* [SELECTED TEXT]
┌────────

Scott Ketterer

Cars have always been a part of my life, I’ve owned at least one since I was 15 years-old, and I’ve since never been able to shake the addiction. I’ve been helping work on them since I was six. At one point it was even a career for me. It’s also been something I’ve tried to explain many times to non-car enthusiasts, most of the time realizing they were lost somewhere after the first sentence.

If I had to blame someone for being the genesis of the whole addiction, it would have to be my father – he always pushed for me to try to do mechanical things.

My father always apologizes for getting me hooked on this terrible drug. I think he likes to refer to working on cars as a disease, though upon further inspection, one can conclude that he may be on to something. Most of us are fastened to this mess when we are young, and progress into the full-on modified everything stage.

Perhaps it really is some sort of ailment, this whole business of modifying cars. It started with bikes; pull one out of the garbage, find some parts, and slap the thing together. That never seemed like enough – something could always be improved upon – so I’d find a bunch of cooler parts and swap them on only to tear the whole thing apart a week later after deciding the color was awful, or that those cranks looked wrong. It didn’t matter really. I just liked taking it apart and refining the work. Most of the time the improvements were minor and no one but myself noticed. I probably rode at least 10 bikes I built from recycled crap, which is funny when one considers the fact that I had a nice bike that I hardly ever rode – it was complete and I didn’t want to screw with it too much.

As most addictions go, I moved on to motorized things, starting with my go-kart. Yeah, a go-kart, nothing special – the biggest modification there was taking the muffler off and knocking the baffle out of it so the damn thing would be louder. Still, I couldn’t be content and got hold of a mini-bike and tried to make it cooler. I took a bunch of crap off of it only to have my dad re-install it all. I was pissed, but then again, I didn’t buy it.

Back to the drawing board.

Enter the harder drugs, at 13 I was handed the keys to a ’78 Ford F-250 Four Wheel Drive. This was a big lumbering brute of a vehicle, painted Maroon, with a tapered diagonal stripe separating the gray on the bed. I thought it was mean. It was on this truck that I first learned how to drive a manual transmission and discovered the joys of working on outdated junkers. I never did drive that giant thing on the street, but I was hooked on cars at that point. This was a love-affair with a hillbilly truck that wasn’t meant to be.

└────────

* [PROBLEMS TO WORK ON]
(A) Decide whether each statement agrees with the text on car addiction. Answer yes or no for each, and quote the words of the text that decide it.
(i) The narrator's father put back the parts the narrator removed from the mini-bike.
(ii) The narrator often drove the '78 Ford F-250 on the street.
(iii) The narrator rode the nice, complete bike more than the bikes built from recycled parts.
(B) According to the text on car addiction, at what age was the narrator handed the keys to the '78 Ford F-250?
(C) Pick up the text on car addiction from its last sentence and continue it.

* [DATA TO EXAMINE]
┌────────

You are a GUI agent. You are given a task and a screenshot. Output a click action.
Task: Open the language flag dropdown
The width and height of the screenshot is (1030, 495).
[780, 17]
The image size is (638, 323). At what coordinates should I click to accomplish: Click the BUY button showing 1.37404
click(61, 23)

└────────
┌────────

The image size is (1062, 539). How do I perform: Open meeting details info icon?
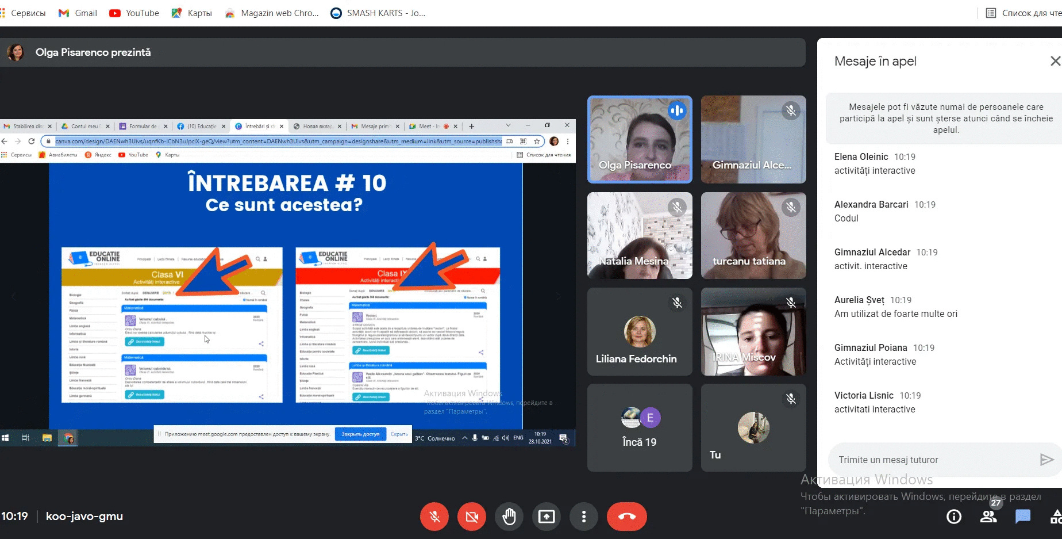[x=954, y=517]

└────────

* [ANSWERS FOR THE TASKS]
(A)
(i) Yes: "I took a bunch of crap off of it only to have my dad re-install it all."
(ii) No: "I never did drive that giant thing on the street"
(iii) No: "I had a nice bike that I hardly ever rode"

(B) At 13.

(C)
I played with other cars since then that aren’t really important to the story because I’ve had 10 cars since I’ve been a licensed driver—all were some sort of German car and all of them were modified in some way. I loved taking them apart, too.

I relished taking apart and modifying everything I could; my cars, friend’s cars, and anything else that had four wheels & an engine. I found other individuals that also shared the same interest. It was easy—I went to a vocational high-school, where I was a … wait for it… graphic arts student. I never forgot that passion of working on cars – getting into the garage and making trouble for myself. It’s an addiction, this mechanical nonsense.  We lowered & installed nitrous on a 240sx in my shop and promptly blew the car up three days later on a Friday night. In reality, we didn’t blow it up, but a 150 shot of laughing gas on a car that was originally battered didn’t help its case because the night at the strip pretty much ruined the engine. I’ve lowered most of my friend’s cars at one-point or another, or fixed them last minute on a panicked phone call – something about an overheating situation.

What I have found in this whole addiction is, like many other addictions, there are hordes of junkies. From Muscle-Car guys and Hot-Rodders, to Offroaders and Bikers, we all share the same problem. It’s not just a hobby, for most of us this addiction is a way of life. Explaining it to anyone else who doesn’t partake in the drug typically draws blank stares and confused replies. We are all part of this subculture that is hard for the general driver to understand. We really are a weird band of misfits, taking practical transportation and doing all manners of modification and feeding ‘the addiction’.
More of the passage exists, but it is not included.